Haskell: Not pure enough?
It is well known that unsafePerformIO is an evil tool by which impure effects can make their way into otherwise pristine Haskell code. But is the rest of Haskell really that pure? Here are a few questions to ask:
- What is the value of maxBound :: Int?
- What is the value of \x y -> x / y == (3 / 7 :: Double) with 3 and 7 passed in as arguments?
- What is the value of os :: String from System.Info?
- What is the value of foldr (+) 0 [1..100] :: Int?
The answers to each of these questions are ill-defined—or you might say they’re well defined, but you need a little extra information to figure out what the actual result is.

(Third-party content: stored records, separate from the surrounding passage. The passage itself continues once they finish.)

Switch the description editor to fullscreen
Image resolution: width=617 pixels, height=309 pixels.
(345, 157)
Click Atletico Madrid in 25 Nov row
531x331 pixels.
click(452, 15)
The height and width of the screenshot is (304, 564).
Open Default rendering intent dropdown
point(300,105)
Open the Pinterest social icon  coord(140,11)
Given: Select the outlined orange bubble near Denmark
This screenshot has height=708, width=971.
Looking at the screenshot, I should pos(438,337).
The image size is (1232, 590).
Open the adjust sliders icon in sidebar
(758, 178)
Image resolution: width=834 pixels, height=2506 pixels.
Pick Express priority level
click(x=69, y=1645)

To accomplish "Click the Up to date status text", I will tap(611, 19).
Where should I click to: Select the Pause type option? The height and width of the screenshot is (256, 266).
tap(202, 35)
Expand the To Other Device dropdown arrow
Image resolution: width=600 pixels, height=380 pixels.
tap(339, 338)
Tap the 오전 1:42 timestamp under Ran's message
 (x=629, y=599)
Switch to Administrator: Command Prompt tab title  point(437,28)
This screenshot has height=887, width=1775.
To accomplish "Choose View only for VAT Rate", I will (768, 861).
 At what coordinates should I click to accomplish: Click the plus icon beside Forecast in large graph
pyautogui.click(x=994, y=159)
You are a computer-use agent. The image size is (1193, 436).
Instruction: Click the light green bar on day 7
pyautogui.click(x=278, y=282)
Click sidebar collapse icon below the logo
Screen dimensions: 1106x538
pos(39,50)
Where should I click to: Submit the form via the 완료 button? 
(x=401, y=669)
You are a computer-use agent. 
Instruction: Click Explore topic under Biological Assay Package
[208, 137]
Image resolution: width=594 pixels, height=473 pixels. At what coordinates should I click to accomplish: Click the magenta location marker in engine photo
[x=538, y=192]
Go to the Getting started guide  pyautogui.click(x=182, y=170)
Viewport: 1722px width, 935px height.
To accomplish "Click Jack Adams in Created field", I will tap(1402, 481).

- The Haskell 98 Report guarantees that the value of Int is at least -2^29 to 2^29 - 1. But the precise value depends on what implementation of Haskell you’re using (does it need a bit for garbage collection purposes) and whether or not you’re on a 32-bit or 64-bit system.
- Depending on whether or not the excess precision of your floating point registers is used to calculate the division, or if the IEEE standard is adhered to, this equality may or may not hold.
- Depending on what operating system the program is run on this value will change.
- Depending on the stack space allotted to this program at runtime, it may return a result or it may stack overflow.
In some respects, these constructs break referential transparency in an interesting way: while their values are guaranteed to be consistent during a single execution of the program, they may vary between different compilations and runtime executions of our program.
Is this kosher? And if it’s not, what are we supposed to say about the semantics of these Haskell programs?
The topic came up on #haskell, and I and a number of participants had a lively discussion about the topic. I’ll try to distill a few of the viewpoints here.
- The mathematical school says that all of this is very unsatisfactory, and that their programming languages should adhere to some precise semantics over all compilations and runtime executions. People ought to use arbitrary-size integers, and if they need modular arithmetic specify explicitly how big the modulus is (Int32? Int64?) os is an abomination that should have been put in the IO sin bin. As tolkad puts it, “Without a standard you are lost, adrift in a sea of unspecified semantics. Hold fast to the rules of the specification lest you be consumed by ambiguity.” Limitations of the universe we live in are something of an embarrassment to the mathematician, but as long as the program crashes with a nice stack overflow they’re willing to live with a partial correctness result. An interesting subgroup is the distributed systems school which also care about the assumptions that are being made about the computing environment, but for a very practical reason. If multiple copies of your program are running on heterogeneous machines, you better not make any assumptions about pointer size on the wire.
- The compile time school says that the mathematical approach is untenable for real world programming: one should program with compilation in mind. They’re willing to put up with a little bit of uncertainty in their source code programs, but all of the ambiguity should be cleared up once the program is compiled. If they’re feeling particularly cavalier, they’ll write their program with several meanings in mind, depending on the compile time options. They’re willing to put up with stack overflows, which are runtime determined, but are also a little uncomfortable with it. It is certainly better than the situation with os, which could vary from runtime to runtime. The mathematicians make fun of them with examples like, “What about a dynamic linker or virtual machine, where some of the compilation is left off until runtime?”
- The run time school says “Sod referential transparency across executions” and only care about internal consistency across a program run. Not only are they OK with stack overflows, they’re also OK with command line arguments setting global (pure!) variables, since those don’t change within the executions (they perhaps think getArgs should have had the signature [String], not IO [String]), or variables that unsafely read in the contents of an external data file at program startup. They write things in docs like “This integer need not remain consistent from one execution of an application to another execution of the same application.” Everyone else sort of shudders, but it’s a sort of guilty pleasure that most people have indulged in at some point or another.
So, which school are you a member of?
Postscript. Since Rob Harper has recently posted another wonderfully iconoclastic blog post, and because his ending remarks are tangentially related to the topic of this post (purity), I thought I couldn’t help but sneak in a few remarks. Rob Harper states:
So why don’t we do this by default? Because it’s not such a great idea. Yes, I know it sounds wonderful at first, but then you realize that it’s pretty horrible. Once you’re in the IO monad, you’re stuck there forever, and are reduced to Algol-style imperative programming. You cannot easily convert between functional and monadic style without a radical restructuring of code. And you inevitably need unsafePerformIO to get anything serious done. In practical terms, you are deprived of the useful concept of a benign effect, and that just stinks!
I think Harper overstates the inability to write functional-style imperative programs in Haskell (conversions from functional to monadic style, while definitely annoying in practice, are relatively formulaic.) But these practical concerns do influence the day-to-day work of programmers, and as we’ve seen here, purity comes in all sorts of shades of gray. There is design space both upwards and downwards of Haskell’s current situation, but I think to say that purity should be thrown out entirely is missing the point.